Stored records:
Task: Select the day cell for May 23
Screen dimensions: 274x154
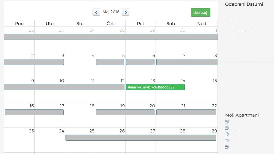Action: click(x=19, y=142)
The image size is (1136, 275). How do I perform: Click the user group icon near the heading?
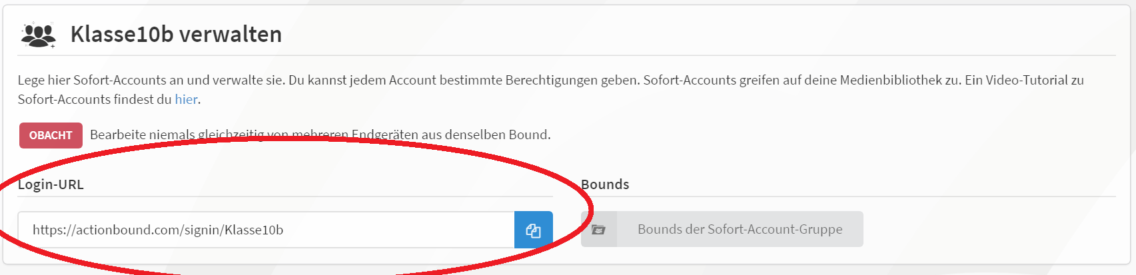38,35
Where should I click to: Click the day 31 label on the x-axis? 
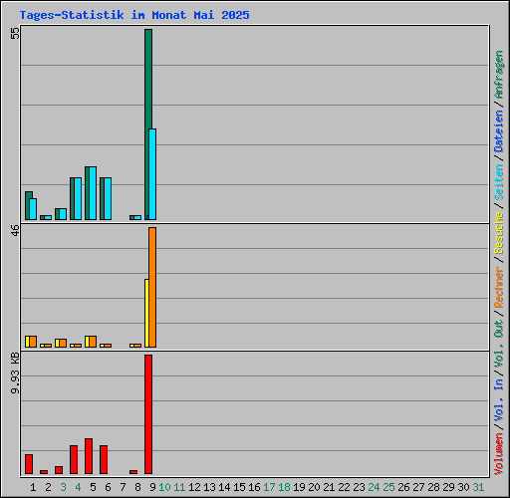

Your objective: Repeat the full set of records exactly, and output no pictures.

Task response:
Task: Select the day cell for May 23
Screen dimensions: 274x154
Action: click(x=19, y=142)
The image size is (1136, 275). How do I perform: Click the user group icon near the heading?
38,35
Where should I click to: Click the day 31 label on the x-axis? 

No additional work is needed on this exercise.